Ever go to grab a cucumber to add to your peanut butter sandwich (it’s actually delicious), and instead of that crisp and fresh cuke you had a couple of days ago, you discover that it’s turned to mush? Your finger sinks right in, you recoil, gag a little, and throw it away.
Well, you’re not the only one throwing out food. We all do it. A lot. According to a new study commissioned by KitchenAid, Canadians throw away about $2.5 billion worth of food each year, averaging around $191 annually per household.
Bananas, tomatoes, lettuce and grapes most often get the boot. And even though Vancouver now provides composting service for house-dwellers (sorry apartment folk), more food ends up in the trash than it should.

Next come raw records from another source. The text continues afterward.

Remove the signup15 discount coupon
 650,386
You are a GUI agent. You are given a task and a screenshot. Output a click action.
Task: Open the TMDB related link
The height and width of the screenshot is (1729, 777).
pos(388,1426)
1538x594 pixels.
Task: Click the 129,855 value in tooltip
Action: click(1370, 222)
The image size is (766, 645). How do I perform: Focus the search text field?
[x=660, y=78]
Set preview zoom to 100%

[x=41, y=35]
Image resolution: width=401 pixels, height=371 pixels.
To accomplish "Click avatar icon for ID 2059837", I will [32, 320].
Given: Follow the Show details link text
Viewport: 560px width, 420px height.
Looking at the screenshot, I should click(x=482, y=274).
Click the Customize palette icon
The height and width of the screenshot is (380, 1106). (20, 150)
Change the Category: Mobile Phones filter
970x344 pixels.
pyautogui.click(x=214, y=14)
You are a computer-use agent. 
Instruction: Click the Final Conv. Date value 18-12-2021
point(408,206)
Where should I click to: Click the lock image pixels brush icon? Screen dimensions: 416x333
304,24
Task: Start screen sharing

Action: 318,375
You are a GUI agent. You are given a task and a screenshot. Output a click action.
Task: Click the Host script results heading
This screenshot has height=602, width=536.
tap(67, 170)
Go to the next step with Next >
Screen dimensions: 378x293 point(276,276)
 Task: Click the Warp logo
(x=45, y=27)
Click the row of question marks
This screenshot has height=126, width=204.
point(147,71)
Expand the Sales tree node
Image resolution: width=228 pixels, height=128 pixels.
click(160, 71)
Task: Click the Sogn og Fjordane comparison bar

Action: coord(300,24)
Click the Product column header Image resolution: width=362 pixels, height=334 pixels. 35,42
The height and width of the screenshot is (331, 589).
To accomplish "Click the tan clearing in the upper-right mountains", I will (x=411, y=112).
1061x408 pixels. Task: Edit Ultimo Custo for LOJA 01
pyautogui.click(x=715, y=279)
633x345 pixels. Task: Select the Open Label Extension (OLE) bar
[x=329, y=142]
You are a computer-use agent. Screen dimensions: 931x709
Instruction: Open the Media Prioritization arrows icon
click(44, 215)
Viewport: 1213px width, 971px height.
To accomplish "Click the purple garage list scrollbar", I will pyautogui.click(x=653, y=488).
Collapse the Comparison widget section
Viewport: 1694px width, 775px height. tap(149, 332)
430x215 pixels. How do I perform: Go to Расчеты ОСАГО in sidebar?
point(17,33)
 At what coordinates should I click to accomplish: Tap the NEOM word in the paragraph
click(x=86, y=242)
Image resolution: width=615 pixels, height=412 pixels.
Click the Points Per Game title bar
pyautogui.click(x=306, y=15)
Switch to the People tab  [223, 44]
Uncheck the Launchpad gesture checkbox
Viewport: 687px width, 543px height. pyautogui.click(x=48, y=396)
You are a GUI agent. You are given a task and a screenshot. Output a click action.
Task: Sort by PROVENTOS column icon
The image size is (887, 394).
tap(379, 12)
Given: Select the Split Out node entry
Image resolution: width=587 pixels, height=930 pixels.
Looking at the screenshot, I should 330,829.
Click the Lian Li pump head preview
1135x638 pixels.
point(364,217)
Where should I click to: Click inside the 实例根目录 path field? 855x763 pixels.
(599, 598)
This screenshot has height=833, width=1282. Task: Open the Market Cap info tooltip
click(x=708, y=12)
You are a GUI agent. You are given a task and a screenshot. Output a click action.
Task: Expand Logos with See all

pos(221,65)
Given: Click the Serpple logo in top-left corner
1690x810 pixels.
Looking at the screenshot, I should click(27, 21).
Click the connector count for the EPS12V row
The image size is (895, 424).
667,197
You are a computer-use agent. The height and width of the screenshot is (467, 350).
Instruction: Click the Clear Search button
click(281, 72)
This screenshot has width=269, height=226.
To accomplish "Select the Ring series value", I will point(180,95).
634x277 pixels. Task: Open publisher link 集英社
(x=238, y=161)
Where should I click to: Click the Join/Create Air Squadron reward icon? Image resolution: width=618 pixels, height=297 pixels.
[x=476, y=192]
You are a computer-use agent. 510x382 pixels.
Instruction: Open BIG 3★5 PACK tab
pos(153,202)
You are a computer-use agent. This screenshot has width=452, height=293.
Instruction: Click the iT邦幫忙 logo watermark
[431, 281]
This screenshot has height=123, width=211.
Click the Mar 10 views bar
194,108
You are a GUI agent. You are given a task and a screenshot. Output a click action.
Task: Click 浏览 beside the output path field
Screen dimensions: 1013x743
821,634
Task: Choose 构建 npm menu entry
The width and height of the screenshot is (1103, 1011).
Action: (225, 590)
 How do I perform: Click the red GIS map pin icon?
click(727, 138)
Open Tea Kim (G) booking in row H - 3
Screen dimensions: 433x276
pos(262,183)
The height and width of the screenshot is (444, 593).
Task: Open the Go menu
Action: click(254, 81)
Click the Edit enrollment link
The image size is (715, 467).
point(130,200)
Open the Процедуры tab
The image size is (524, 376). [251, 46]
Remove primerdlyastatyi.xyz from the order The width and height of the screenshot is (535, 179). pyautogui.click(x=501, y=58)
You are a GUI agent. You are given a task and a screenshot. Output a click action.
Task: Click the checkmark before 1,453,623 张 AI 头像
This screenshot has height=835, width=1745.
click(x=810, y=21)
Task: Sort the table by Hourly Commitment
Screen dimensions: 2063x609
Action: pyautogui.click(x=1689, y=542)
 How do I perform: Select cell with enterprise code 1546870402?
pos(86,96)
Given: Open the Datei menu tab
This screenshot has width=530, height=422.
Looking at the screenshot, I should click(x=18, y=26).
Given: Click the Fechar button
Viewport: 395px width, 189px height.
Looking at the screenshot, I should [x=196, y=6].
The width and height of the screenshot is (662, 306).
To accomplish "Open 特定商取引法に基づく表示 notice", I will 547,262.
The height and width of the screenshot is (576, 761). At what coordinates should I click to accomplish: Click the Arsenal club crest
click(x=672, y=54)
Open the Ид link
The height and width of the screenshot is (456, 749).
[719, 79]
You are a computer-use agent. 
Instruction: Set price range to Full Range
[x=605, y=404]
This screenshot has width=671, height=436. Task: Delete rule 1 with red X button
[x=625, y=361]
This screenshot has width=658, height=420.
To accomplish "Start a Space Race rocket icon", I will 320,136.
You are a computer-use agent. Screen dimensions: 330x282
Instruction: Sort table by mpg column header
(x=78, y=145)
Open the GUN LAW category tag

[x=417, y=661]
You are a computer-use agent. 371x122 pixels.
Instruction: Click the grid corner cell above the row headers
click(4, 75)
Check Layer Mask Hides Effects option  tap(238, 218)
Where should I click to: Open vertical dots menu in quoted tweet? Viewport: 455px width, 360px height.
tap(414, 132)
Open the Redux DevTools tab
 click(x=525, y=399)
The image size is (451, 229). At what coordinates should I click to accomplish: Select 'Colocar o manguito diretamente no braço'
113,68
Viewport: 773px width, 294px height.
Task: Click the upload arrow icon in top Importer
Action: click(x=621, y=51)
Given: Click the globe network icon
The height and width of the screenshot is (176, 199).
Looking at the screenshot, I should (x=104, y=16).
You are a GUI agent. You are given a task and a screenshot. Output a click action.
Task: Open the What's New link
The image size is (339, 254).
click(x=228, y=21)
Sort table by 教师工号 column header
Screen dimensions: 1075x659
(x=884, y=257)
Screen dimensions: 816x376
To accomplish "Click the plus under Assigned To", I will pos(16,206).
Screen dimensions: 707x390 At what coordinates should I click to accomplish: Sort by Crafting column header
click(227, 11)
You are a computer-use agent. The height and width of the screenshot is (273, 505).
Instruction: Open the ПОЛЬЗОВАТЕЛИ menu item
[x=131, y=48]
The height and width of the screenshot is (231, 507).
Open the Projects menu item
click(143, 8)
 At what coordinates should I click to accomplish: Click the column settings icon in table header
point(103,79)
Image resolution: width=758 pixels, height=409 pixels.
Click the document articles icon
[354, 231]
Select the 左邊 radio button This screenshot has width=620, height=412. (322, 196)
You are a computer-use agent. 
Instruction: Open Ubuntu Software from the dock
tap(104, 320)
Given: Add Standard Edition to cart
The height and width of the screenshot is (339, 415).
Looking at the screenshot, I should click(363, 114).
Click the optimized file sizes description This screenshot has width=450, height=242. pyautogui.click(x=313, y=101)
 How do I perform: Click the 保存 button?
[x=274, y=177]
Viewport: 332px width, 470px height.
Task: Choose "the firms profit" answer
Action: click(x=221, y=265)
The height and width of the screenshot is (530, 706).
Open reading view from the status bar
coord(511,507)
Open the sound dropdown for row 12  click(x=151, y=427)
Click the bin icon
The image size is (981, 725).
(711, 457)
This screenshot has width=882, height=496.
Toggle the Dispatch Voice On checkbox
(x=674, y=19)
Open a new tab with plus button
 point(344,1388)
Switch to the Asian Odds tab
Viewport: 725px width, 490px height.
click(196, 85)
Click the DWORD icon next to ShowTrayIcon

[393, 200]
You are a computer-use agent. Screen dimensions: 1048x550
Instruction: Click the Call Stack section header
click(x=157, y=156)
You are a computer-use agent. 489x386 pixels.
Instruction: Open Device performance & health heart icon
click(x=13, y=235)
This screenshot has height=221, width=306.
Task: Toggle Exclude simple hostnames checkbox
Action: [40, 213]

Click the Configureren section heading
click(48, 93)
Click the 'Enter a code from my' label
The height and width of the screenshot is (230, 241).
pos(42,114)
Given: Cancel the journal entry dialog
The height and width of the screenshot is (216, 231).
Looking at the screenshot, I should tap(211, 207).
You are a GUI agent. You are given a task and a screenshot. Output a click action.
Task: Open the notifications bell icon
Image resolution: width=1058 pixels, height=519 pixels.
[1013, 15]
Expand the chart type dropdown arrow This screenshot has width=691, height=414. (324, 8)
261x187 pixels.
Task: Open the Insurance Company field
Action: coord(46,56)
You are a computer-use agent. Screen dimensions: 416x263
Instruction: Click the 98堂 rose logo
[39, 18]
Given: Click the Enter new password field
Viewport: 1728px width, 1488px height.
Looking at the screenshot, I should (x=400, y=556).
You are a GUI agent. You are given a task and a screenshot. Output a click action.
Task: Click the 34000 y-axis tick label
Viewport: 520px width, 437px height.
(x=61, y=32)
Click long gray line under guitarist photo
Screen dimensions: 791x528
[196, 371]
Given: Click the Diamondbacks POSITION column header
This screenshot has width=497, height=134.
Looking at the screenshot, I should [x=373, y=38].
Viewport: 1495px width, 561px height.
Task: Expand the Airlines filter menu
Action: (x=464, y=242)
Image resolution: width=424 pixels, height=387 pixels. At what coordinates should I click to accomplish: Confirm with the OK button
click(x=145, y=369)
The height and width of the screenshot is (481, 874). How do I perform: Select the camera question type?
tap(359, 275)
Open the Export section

When one starts to consider that those bananas traveled all the way from Central America only to end up as a pile of fruit-fly ridden mush that will spend decades seeping out of a tied up plastic bag, one can get fairly overwhelmed at the absurdness of it all.
The problem is actually world wide, and it’s even worse on a global scale. According to the Institution of Mechanical Engineers, 30-50 per cent of all food produced is not eaten. Half! The reasons vary, from improper storage and inefficient distribution channels, to our fussiness over slightly bruised or misshapen fruit.
KitchenAid found that at least we feel bad about our wasteful habits, with 90 per cent of Canadians feeling guilt when we throw away 10 per cent of the food we buy.
So, what are some solutions? The article from the Vancouver Sun offers some good tips like freezing almost turned produce to use later in smoothies, and storing things so they can have a maximum shelf life. Meal planning helps and finding new ways to be creative with ingredients will also reduce food waste.
But perhaps most importantly, it’s restoring a sense of gratitude for food. We are so lucky to have the access we do but complacency and bad habits might come back to haunt us.